Clearing a global's scope wrecks a whole host of assumptions which the JITs and TI make about scripts compiled against that global. There are some guards against this when executing scripts, but these are not enough, and compileAndGo scripts can (and do) still run against the global after clearing it. This is causing bug 679247 (intermittent TI tinderbox failure); I added some instrumentation, and found that a particular script is getting analyzed by inference, has its global cleared, and later on starts/resumes execution in the interpreter. When the script executes a JSOP_LAMBDA it pushes a function with a different (reconstructed) Function.prototype, which TI assertions catch. From cursory examination of the code, it looks like we only check for a cleared global in RunScript, and not when making inline calls from the interpreter. It seems like interpreter inline calls could cross from an uncleared global to a cleared global, with no isCleared check occurring. I don't know if fixing this would be enough, however.

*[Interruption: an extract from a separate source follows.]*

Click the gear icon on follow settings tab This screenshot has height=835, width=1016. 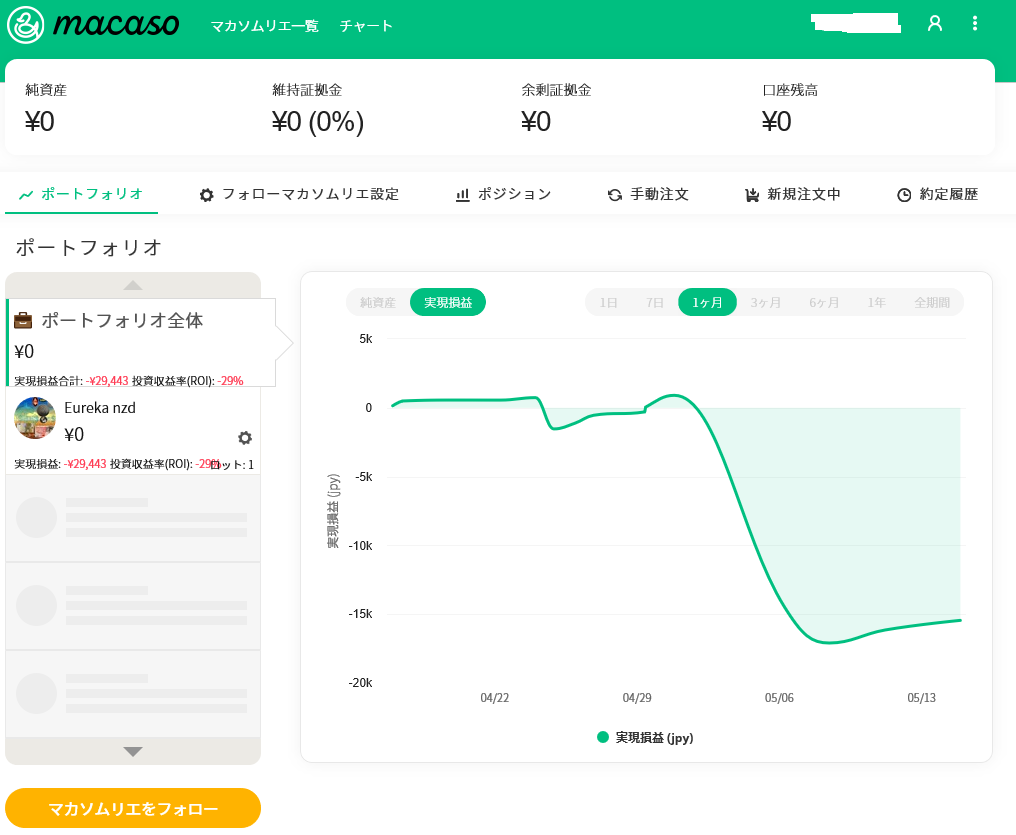[x=207, y=195]
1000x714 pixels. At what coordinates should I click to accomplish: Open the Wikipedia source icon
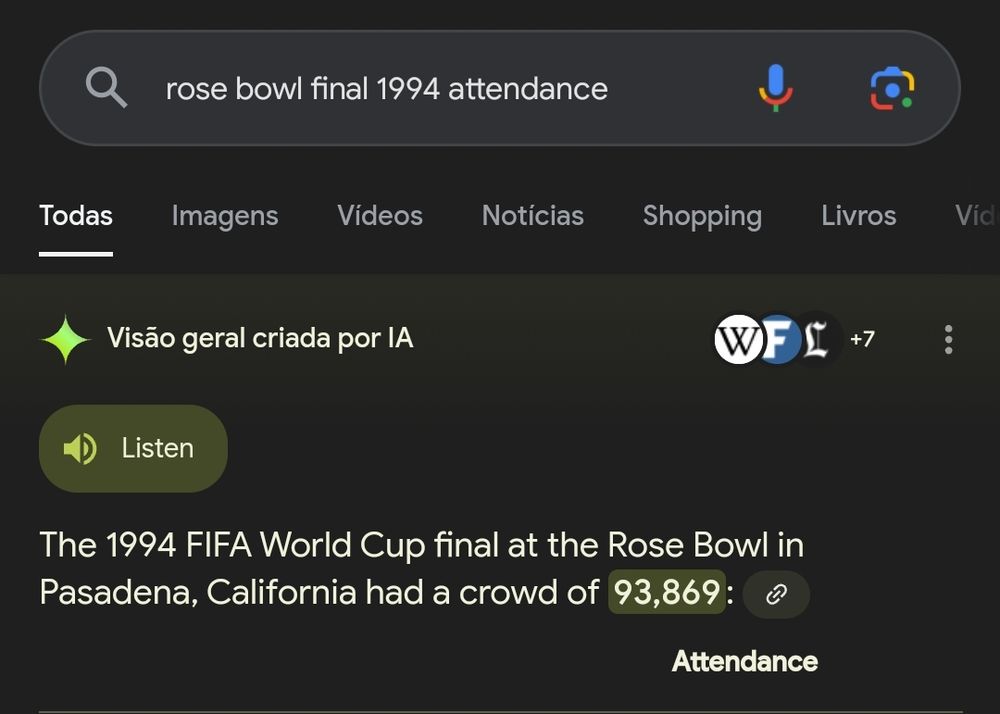point(738,339)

Under what constraints are scopes cleared? Can scripts associated with the global have frames on the stack? Can such scripts still have mjit code? If the latter holds, this would be a problem for the full call stubs which the mjit generates, which allow mjit frames to call arbitrary scripts which have jitcode, without a cleared global check. The real fix here is to remove scope clearing entirely (bug 637099).

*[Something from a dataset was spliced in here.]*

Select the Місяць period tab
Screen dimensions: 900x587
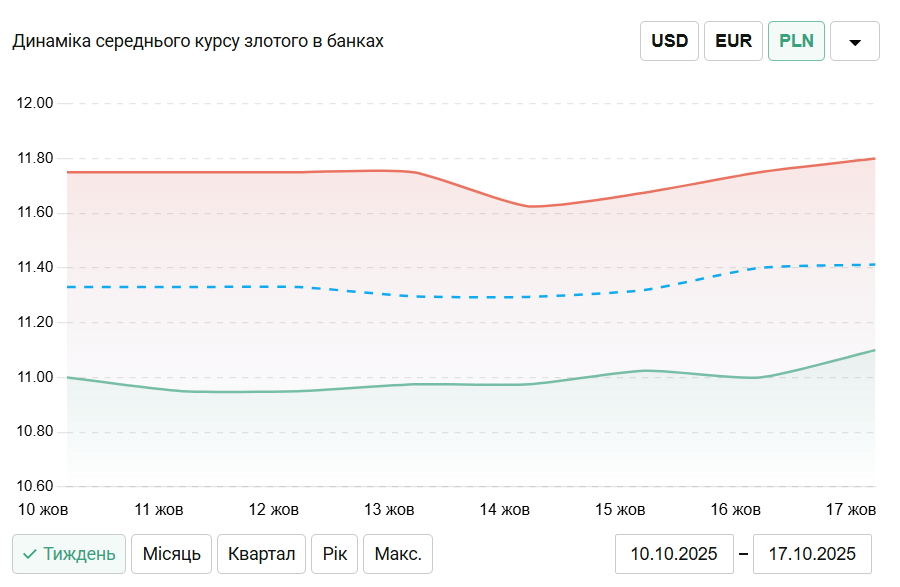click(172, 554)
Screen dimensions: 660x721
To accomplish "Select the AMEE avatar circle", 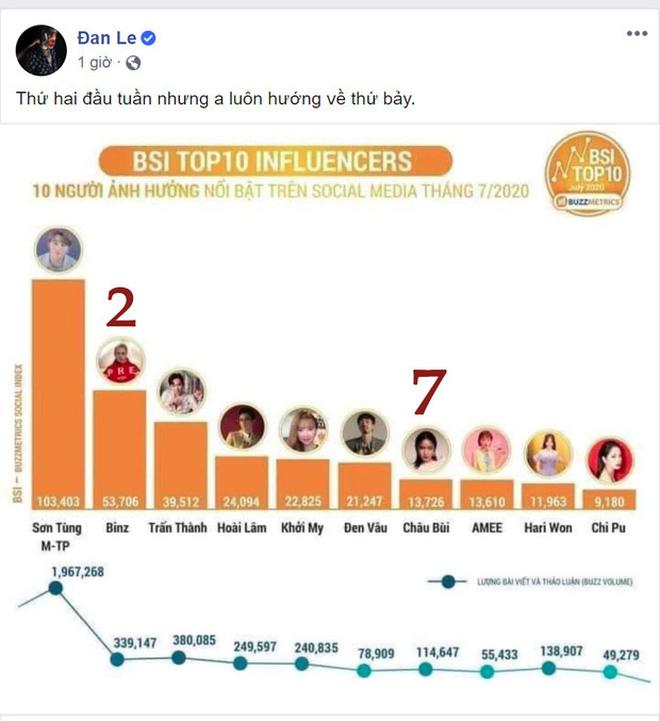I will point(487,452).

Heh, so it seems the answer to bug 630072 comment 113 is 'yes'. I wonder if this is causing other random crashes. peterv: I heard the major ClearScope call is going away soon, do you have a time estimate? jst indicated this call site was the major offender for scripts-run-on-cleared-globals; do you know if this is the *sole* source of clear-scoped globals which have script run on them?

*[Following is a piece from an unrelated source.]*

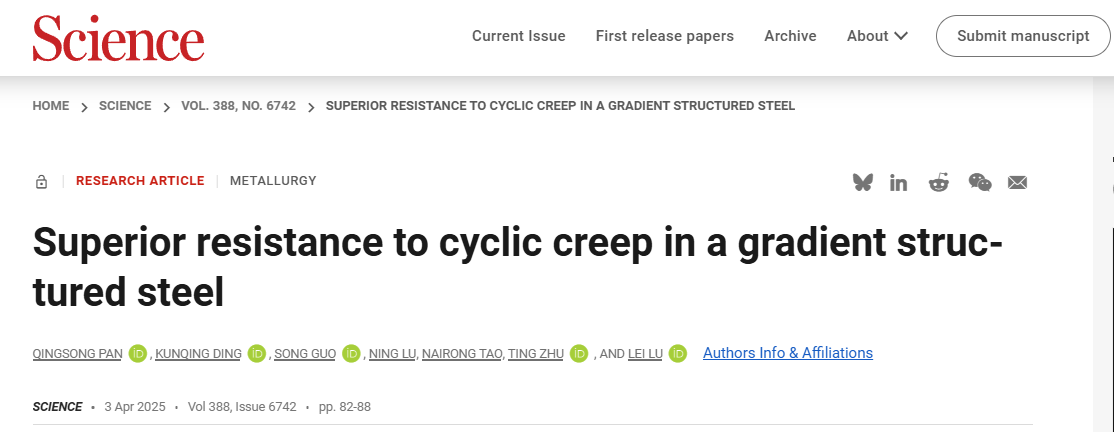Share article on Bluesky butterfly icon

click(862, 183)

JS_ClearScope is also causing the other intermittent TI tinderbox orange, bug 679599. This case is somewhat different: JS_ClearScope is called on Array.prototype (I have no idea why), and when code later runs in the interpreter it can't find Array.prototype.push. I'm not sure why this works on m-c, but one possibility is that the script runs in jitcode on m-c, and some assumption the jitcode makes is being subtly broken.
> do you know if this is the *sole* source of clear-scoped globals Gecko currently makes ClearScope calls in 3 places: 1) Outer windows are cleared when a new inner is being set up. Now that outer windows are proxies that presumably have no slots, this may not be needed, but the comments claim this was at once point needed for correctness. 2) When nulling out the docshell of an outer window. This is presumably just leak-prevention. 3) When calling nsGlobalWindow::FreeInnerObjects. I assume this is also meant as leak-prevention. > JS_ClearScope is called on Array.prototype That's pretty odd. It should, as things stand, be called up the proto chain of the window, but not on Object.prototype.... and Array.prototype should not be there, unless someome manually munged the proto chain.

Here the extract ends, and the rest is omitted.